Schmidt: Woran liegt es, daß wir uns um eine substantielle Debatte herumdrücken?
Sloterdijk: Es gibt drei oder vier Themen, über die Menschen a priori ungern reden: der Tod, die Schule und die Mütter. Und in dieser Triade ist vielleicht die Schule noch das Unangenehmste.
Schmidt: Über die Schule haben Sie gesprochen, reden Sie doch mal über Ihre Mutter.
Sloterdijk: Wenn ich über dieses Thema rede, spreche ich über eine seltsame Tragödie, über die ich bisher nichts öffentlich verraten habe und die mich bis in diese Tage hinein beschwert.
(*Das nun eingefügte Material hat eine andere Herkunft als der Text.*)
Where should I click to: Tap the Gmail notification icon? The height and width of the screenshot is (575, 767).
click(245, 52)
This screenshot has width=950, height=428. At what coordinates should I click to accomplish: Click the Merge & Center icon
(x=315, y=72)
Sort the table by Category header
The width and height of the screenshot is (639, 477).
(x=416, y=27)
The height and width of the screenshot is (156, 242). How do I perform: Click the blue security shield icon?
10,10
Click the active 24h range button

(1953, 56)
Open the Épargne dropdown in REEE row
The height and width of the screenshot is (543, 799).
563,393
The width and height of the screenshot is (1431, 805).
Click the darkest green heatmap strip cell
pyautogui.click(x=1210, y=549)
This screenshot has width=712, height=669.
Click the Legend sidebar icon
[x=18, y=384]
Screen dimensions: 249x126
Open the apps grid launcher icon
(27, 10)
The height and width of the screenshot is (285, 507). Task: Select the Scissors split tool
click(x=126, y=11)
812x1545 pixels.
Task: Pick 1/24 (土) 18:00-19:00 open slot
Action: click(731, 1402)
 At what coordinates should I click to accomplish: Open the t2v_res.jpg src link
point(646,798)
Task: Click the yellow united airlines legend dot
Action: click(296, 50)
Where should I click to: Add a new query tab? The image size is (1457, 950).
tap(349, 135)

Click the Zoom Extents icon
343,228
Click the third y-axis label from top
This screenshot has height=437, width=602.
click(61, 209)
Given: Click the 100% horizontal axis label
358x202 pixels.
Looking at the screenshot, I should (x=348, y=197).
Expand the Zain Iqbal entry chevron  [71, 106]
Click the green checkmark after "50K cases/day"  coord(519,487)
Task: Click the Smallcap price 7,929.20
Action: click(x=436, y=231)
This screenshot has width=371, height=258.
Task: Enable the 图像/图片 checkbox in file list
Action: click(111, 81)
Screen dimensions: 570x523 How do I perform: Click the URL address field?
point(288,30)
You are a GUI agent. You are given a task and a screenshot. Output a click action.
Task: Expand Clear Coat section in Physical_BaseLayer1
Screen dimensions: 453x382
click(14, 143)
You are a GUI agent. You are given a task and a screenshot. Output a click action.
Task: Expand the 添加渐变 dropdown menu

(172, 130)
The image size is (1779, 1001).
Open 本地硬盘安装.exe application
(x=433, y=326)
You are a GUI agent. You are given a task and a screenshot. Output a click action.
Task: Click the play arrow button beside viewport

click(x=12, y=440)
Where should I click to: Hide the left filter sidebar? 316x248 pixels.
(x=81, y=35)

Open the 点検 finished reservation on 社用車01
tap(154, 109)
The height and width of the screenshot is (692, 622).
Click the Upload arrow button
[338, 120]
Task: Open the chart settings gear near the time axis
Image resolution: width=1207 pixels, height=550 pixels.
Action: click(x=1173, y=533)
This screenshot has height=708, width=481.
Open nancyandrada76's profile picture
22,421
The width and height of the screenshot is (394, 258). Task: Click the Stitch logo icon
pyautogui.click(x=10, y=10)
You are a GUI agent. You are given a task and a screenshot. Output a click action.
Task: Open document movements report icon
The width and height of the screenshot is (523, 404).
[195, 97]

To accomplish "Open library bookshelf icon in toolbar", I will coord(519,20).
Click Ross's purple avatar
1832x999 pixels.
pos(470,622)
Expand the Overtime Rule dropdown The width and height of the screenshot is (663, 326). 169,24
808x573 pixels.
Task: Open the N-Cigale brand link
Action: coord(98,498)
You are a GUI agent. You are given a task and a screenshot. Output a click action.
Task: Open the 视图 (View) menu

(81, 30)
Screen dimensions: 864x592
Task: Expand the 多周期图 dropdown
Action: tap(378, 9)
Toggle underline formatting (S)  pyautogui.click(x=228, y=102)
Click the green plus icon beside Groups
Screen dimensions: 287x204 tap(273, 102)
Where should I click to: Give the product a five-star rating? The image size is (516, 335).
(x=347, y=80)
Schmidt: Ein Mutterkomplex?
Sloterdijk: Meine Mutter war eine hochbegabte Frau, die mitten im Ersten Weltkrieg geboren worden ist, zu einer Zeit, als ihr Vater bereits unter den ersten Gefallenen der Westfront war. Sie hat mit der Frage »Wo ist der richtige Vater?« aufwachsen müssen. Diese Frage ist gewissermaßen der Schicksalsgenerator für sie gewesen, weil sie zeitlebens mit Menschen, mit Männern vor allem, nicht zurechtgekommen ist.
Schmidt: Auch nicht mit ihrem Sohn?
Sloterdijk: Es ist nun nicht einfach, der Sohn einer solchen Frau zu sein. Denn daraus ergibt sich eine Reihe von Komplikationen, die in meine Lebensbahn von vornherein hineingewoben waren. Ich habe Jahrzehnte des Grübelns und experimentierenden Lebens gebraucht, um diese Zusammenhänge zu begreifen und zu verarbeiten. Die Auferstehung des Toten im Kind und im Enkelkind ist eine unheimliche Sache, und erst in den letzten Jahren ist diese Phantomgeschichte einigermaßen abgearbeitet. Ich habe sozusagen meinen persönlichen Heldenfriedhof für den Großvater angelegt und bin dabei, im Namen auch der übrigen Familienmitglieder, ihn zu beerdigen. Ich weiß aufgrund dieser Erfahrungen, wie langwierig psychische Erbgänge sind, wie mächtig Seelengeschichte ist; ich weiß, daß unterhalb der offiziellen Geschichte, der Tageshistorie, auch eine Nachtseite der Geschichte existiert.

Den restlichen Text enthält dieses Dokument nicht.